■ Passage provided ■
In general, $f_i$ refers to the physics basis function in the system, which is assumed to be known due to the underlying physical laws of the task. The choice of $f_i$ depends on the specific task since the governing physical laws vary across tasks. The specific expressions for $f_i$ in each task are as follows:

$**Synthetic Dataset (Sec 4.1)**$ :

For the 1D case, we choose $f(x) = \sin(4\pi x)$ .
For the 2D case, we extend this to $f(x, y) = \sin(4\pi x) \sin(4\pi y)$ .

$**Audio Dataset (Sec 4.2)**$ :

The known noise in the audio is modeled as $f(t) = 0.3\sin(440\pi t) + 0.3\sin(660\pi t) + 0.4\sin(880\pi t)$ , representing harmonic components of the noise.

$**Reinforcement Learning Dataset (Sec 4.3)**$ :

Here, $f$ is the true reward for upward movement, expressed as $f = \frac{z}{\Delta t}$ , where $z$ denotes the post-action $z$ -coordinate, and $\Delta t$ is the frame time.

■ Provided data ■
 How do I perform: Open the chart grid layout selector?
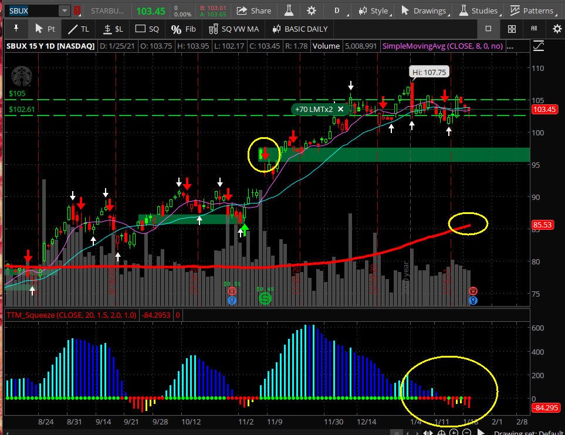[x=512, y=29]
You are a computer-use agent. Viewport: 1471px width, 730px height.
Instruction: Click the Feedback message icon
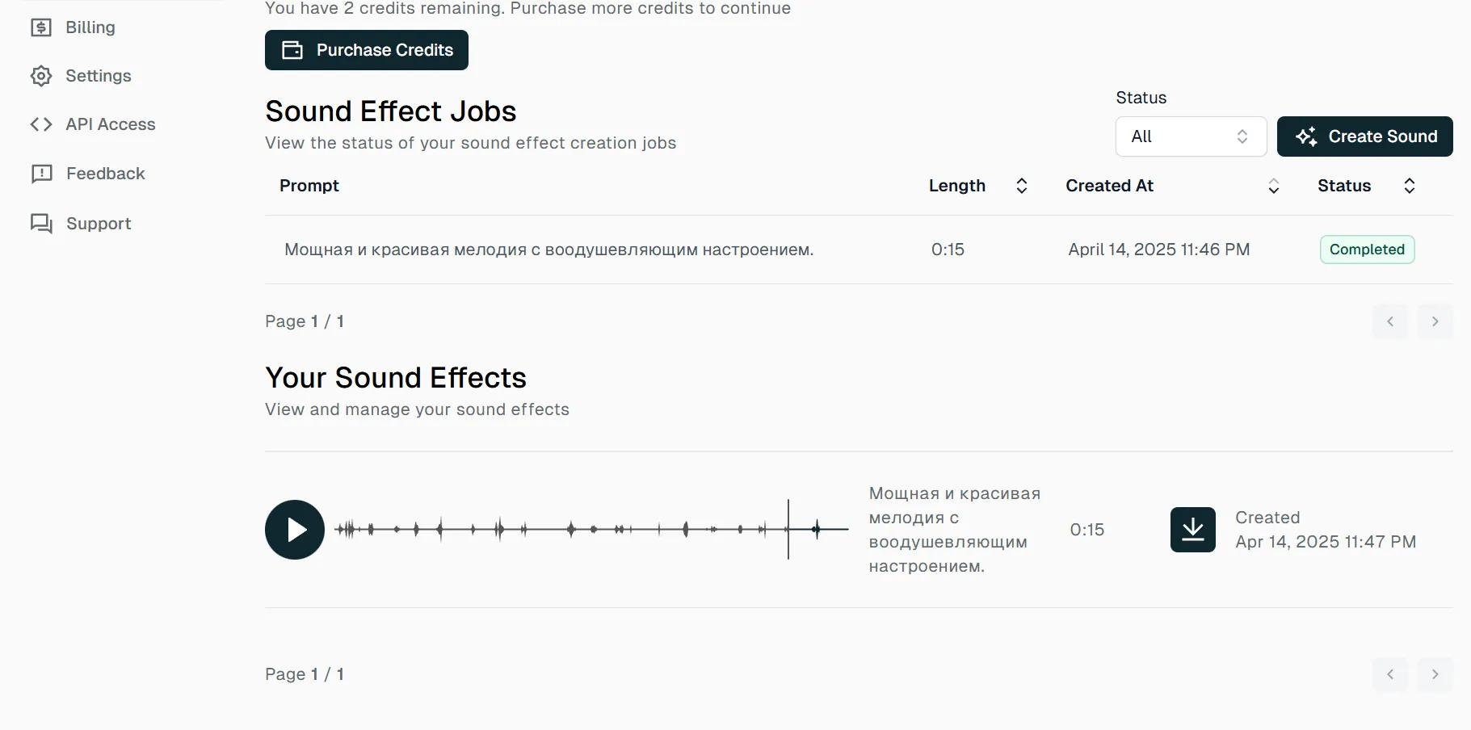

■ Tasks for this exercise ■
1 – Extract the text between "In general, $f_i$" and "the frame time.", inclusive, from the passage on physics basis functions.
2 – Write what comes next in the passage on physics basis functions, starting after its final sentence.

■ Exercise answers ■
1 –
In general, $f_i$ refers to the physics basis function in the system, which is assumed to be known due to the underlying physical laws of the task. The choice of $f_i$ depends on the specific task since the governing physical laws vary across tasks. The specific expressions for $f_i$ in each task are as follows:

$**Synthetic Dataset (Sec 4.1)**$ :

For the 1D case, we choose $f(x) = \sin(4\pi x)$ .
For the 2D case, we extend this to $f(x, y) = \sin(4\pi x) \sin(4\pi y)$ .

$**Audio Dataset (Sec 4.2)**$ :

The known noise in the audio is modeled as $f(t) = 0.3\sin(440\pi t) + 0.3\sin(660\pi t) + 0.4\sin(880\pi t)$ , representing harmonic components of the noise.

$**Reinforcement Learning Dataset (Sec 4.3)**$ :

Here, $f$ is the true reward for upward movement, expressed as $f = \frac{z}{\Delta t}$ , where $z$ denotes the post-action $z$ -coordinate, and $\Delta t$ is the frame time.

2 –
$**Power System Dataset (Sec 4.4)**$ :

For each node $i$ , $f_k$ represents the power flow equation: $f_k(v, \delta) = v_i v_k \left(G_{ik} \cos{\delta_{ik}} + B_{ik} \sin{\delta_{ik}}\right),$ where $v_i$ is the voltage magnitude, $\delta_{ik}$ is the voltage angle difference between nodes $i$ and $k$ , and $k \in \mathcal{N}(i)$ denotes the connected node indexes.

$**Heat Transfer Dataset (Sec 4.5)**$ :

$f_i$ corresponds to the known heat source: $f_i(x, y, t) = \frac{Q_i}{4 \pi \alpha t} \exp\left( -\frac{(x - x_i)^2 + (y - y_i)^2}{4 \alpha t} \right),$ where $Q_i$ represents the strength of each heat source, $(x_i, y_i)$ are the coordinates of the heat sources, and $\alpha$ is the thermal diffusivity.

$**Driven Pendulum Dataset (Sec 4.7)**$ :

The physics basis is $f(t) = \frac{f_0}{2\omega} t\sin(\omega t)$ , where $\omega$ is the oscillator frequency, and $f_0$ is the unknown driving force.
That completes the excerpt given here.